The attitudes in our world ebb and flow like the tide. Currently, we are in a state of polarization, with sides often arguing without listening to the opposing point of view, as well as using rhetoric rather than facts. This is illustrated by watching the current political turmoil in the United States congress in deciding how to proceed with improving the United State’s healthcare system. When one’s own personal interests get in the way of what is for the good of everyone, society is headed in the wrong direction. For the time being the current healthcare legislation is still in place, and hopefully congress can work together to improve the healthcare system so that it both provides excellent patient care and fair compensation to the providers.

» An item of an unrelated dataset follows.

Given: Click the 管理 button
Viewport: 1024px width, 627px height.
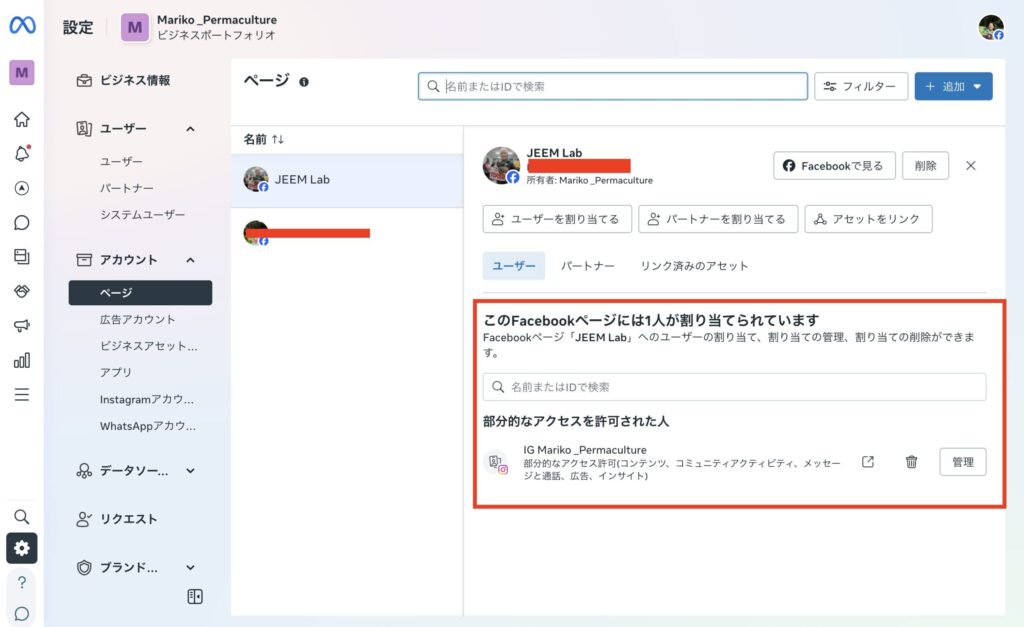Looking at the screenshot, I should pos(962,462).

The principle of making sure everyone in the United States has health insurance in a country as wealthy as we are, should be considered a right and not a privilege. That being said, the current healthcare system the United States has is by no means perfect. It is a complex system, so there will not be any easy fixes and perfecting it will take time and patience. The idea of taking the responsibility out of the hands of the federal government and placing it in the hands of the individual state governments does have merit. How to incentivize people to buy health insurance is a difficult problem. Mandates and penalties do not seem popular, but unless you can show everybody that buying health insurance is for the good of all, it may be the best solution.

How can we in the clinical and molecular pathology field help with this? The general answer here would be to make sure that the assays we develop remain as cost effective as possible. Driving down the costs of delivering healthcare would help to alleviate the problem. This does not mean advocating the development of cheaper assays, but rather more efficient assays. If an assay has expensive reagents, but reduces the error rate or improves turn-around time, this should have positive downstream effects on that patient’s care, and eventually should translate into financial savings. An example of reducing cost would be next generation sequencing (NGS) assays. It started out as a research tool, but is quickly becoming accepted as a molecular pathology assay. The initial cost of running a NGS assay was very high. But as more research and development was applied to it, costs were reduced by improvements and innovation. This is not a new concept in practicing clinical and molecular pathology, but in our polarized world, working towards the common good of all is made even more worthwhile.

Thoughtful debate about topics is essential in developing ideas that can stand the test of time. My hope is that the Journal of Clinical and Molecular Pathology will be a place that you choose to publish your research so that it can be rigorously discussed and debated, to move the whole field forward. Clinical and molecular pathology is an exciting field, that is always being improved due to the research and development that is continually underway, to improve patient care. I wish you all of the best for your research, and I hope to see your manuscripts grace the pages of the Journal of Clinical and Molecular Pathology.